A Haverford Professor’s search for bias in algorithms
By Audra Devoto
“I like this algorithm; it’s clever” Sorelle Friedler said to her Haverford College class, tilting her head back and admiring what looked to be a tangle of dots on the screen. The algorithm she was referring to could discern which two dots out of millions were closest to each other in the blink of an eye—clever indeed.
Algorithms, or computer programs designed to solve problems, are gradually becoming so sophisticated that referring to them with human qualities is not unwarranted. Now used to make decisions ranging from the advertisements we see to more sinister outcomes, such as the sentencing order a judge might hand down in court, algorithms are quietly and constantly affecting our daily lives.
Friedler is well aware of the power of algorithms. She has purposefully embedded them in her life by studying them in an academic context.
In an interview sandwiched between classes, labs, and meeting with thesis students, Friedler talked easily and with obvious ardor about her research on algorithms.
After graduating from Swarthmore College, she attended graduate school at the University of Maryland, where she studied the algorithms that can be used to describe objects in motion. Then she left academia seeking a different kind of challenge: Google.
“It was a lot of fun to get to see inside the belly of the beast for a while,” she recalled almost wistfully. But she said doesn’t miss the corporate atmosphere.
“It doesn’t give the leeway necessarily to work on what you are interested in”, she said, “or to go off on a tangent that might not be related to the task at hand”.
Friedler worked in a semi-secret division of Google called simply ‘X’, on a project aiming to provide universal internet access through weather balloons. If it sounds crazy, well, that’s kind of the point.

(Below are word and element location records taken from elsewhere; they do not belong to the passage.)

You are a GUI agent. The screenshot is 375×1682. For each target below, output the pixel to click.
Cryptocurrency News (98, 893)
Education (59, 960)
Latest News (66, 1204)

“[X’s] goal is really to tackle moonshot problems” Friedler said. But ultimately, Friedler said, “I liked the autonomy of being a researcher in an academic environment.”

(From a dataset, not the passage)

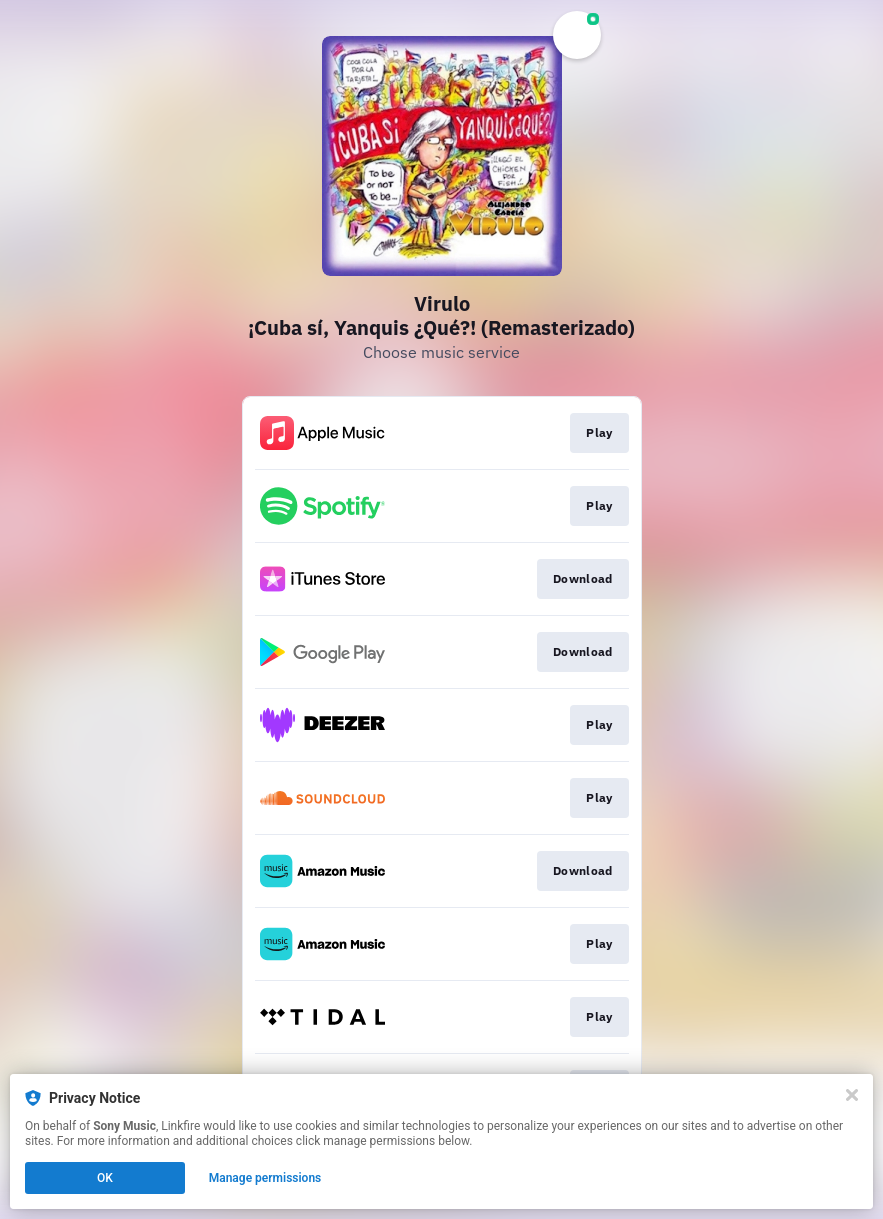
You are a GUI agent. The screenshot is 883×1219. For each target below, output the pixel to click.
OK (105, 1178)
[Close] (852, 1095)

Friedler’s current work is a reflection of something that she cares about deeply: discrimination and bias.
“I have a longstanding personal interest in discrimination,” Friedler told me. “Certainly discrimination within tech but more broadly in society”.
It turns out that algorithms, just like the rest of us, can be exceptionally and unintentionally biased in their decisions—a problem Friedler is trying to solve.
The reasons for algorithm bias are many and complex, but essentially it is because they typically rely on past data to make decisions—past data that was collected and generated by biased humans—thus perpetuating any biases in that data.
“I think it’s one of those things where if you understand data mining and machine learning, and you understand how biases are replicated in society, the fact of the problem is sort of obvious” Dr. Friedler said. “You don’t spend very long at all talking about whether there might be a problem but more jump immediately to what you can do about it algorithmically.”
Friedler came to Haverford in 2014 as an assistant professor of Computer Science. For her, the suburban Philadelphia college is the ideal place to conduct her research.
“Especially with this research, it’s really useful to have an understanding of the societal impacts and the societal context and I think that Haverford students, because of the liberal arts environment, are far more likely to have that,” she said. “I think that’s a real strength of the college and doing the research here.”
Although Friedler describes happening upon her current research project as an accidental event—it was born of a serendipitous lunch with a fellow researcher who had the same interests—her path to Haverford cannot be considered as such.
“Haverford is not actually an unusual atmosphere for me,” Friedler explained. “It’s an atmosphere I am very comfortable in and liked a lot in college.”
“I always sort of suspected I wanted to come back and get to do some teaching”, she added.
As both an undergrad and a graduate student Friedler took classes on college education theory, something she recommends for anyone considering a career in higher education.
Ultimately, research and teaching are closely related for Friedler. She structures her classes as a series of questions rather than answers, something she claims to have picked up from her education theory courses. With the help of thesis students and other collaborators, Friedler has used her research to produce an algorithm that can check other algorithms for bias, sort of like an unbiased algorithm police. Although her algorithm is not yet widely implemented, she has been presenting her work around the country and hopes it will be adopted by companies who use algorithms for decision making.
Recently, the interest in algorithm biases among both the public and researchers has exploded, something Friedler views as a wonderful thing.
There is a potential downside, however.
“I’ve spent a lot of time talking to reporters,” she said, “which is sort of a bizarre thing I never thought I’d do.”